Spectrum Films a donc cassé la tirelire pour proposer une sortie inespérée, 7 ans après la sortie initiale. L’éditeur est très transparent sur l’importance de la somme déboursée et les difficultés rencontrées. Antoine Guérin travaillait sur un autre film de Hideaki Anno lorsqu’il a décidé de sortir Shin Godzilla. Selon lui, si personne ne l’a fait avant, c’est à cause de « la thune à débourser ». Il a payé tous les droits de diffusion extrêmement cher, en espérant faire une vente TV. Mais ce n’est même pas le seul problème rencontré.
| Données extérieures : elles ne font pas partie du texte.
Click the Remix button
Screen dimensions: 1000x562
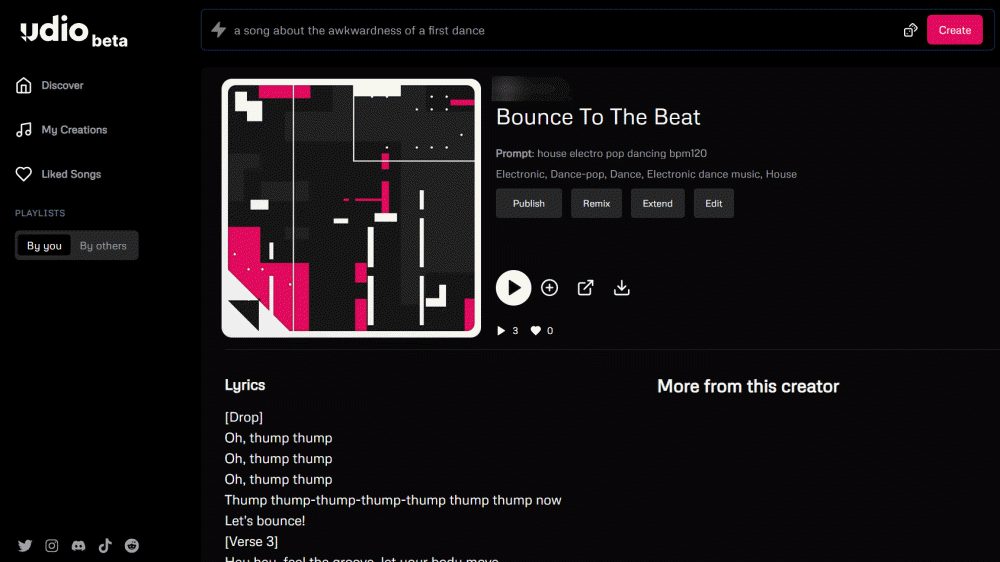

Il qualifie le processus de négociations avec la Toho de « long, laborieux et pénible ». Le studio avait beaucoup d’exigences : « La thune et donner le moins possible d’éléments, les garder pour eux. Au début, ils ne voulaient pas donner le 4K et les bonus. Il a fallu monter le ton et revenir à l’origine de la négociation en prouvant que le deal n’avait un sens qu’avec ces spécificités techniques. Il y a une vraie forme de protectionnisme et un refus de partager une culture. » Sur le compte Twitter de l’éditeur, on apprend que les Japonais ont refusé de valider le gros livre prévu initialement.

 

Voici le visuel définitif de notre coffret dédié à la bête. Nous sommes fiers d’avoir travaillé avec l’intouchable ⁦@Gokaiju
Les clients uniquement qui ont / vont précommander, auront en exclusivité un livret collector. pic.twitter.com/zMYUw4lv1v

— SPECTRUM FILMS (@SpectrumAsie) November 15, 2023

 

Un parcours du combattant qui s’est désormais achevé avec la salve de projections organisées par Splendor et la dilapidation express des 1000 exemplaires du coffret (la structure est trop petite pour assumer une distribution plus large, si l’on en croit sa communication). Espérons que ce laps de temps ait permis au maximum de cinéphiles de s’y intéresser… et que le succès mondial de Minus One convainque la Toho du potentiel de son lézard radioactif à l’internationale. Car actuellement, le roi des monstres est très loin d’être à bout de souffle nucléaire.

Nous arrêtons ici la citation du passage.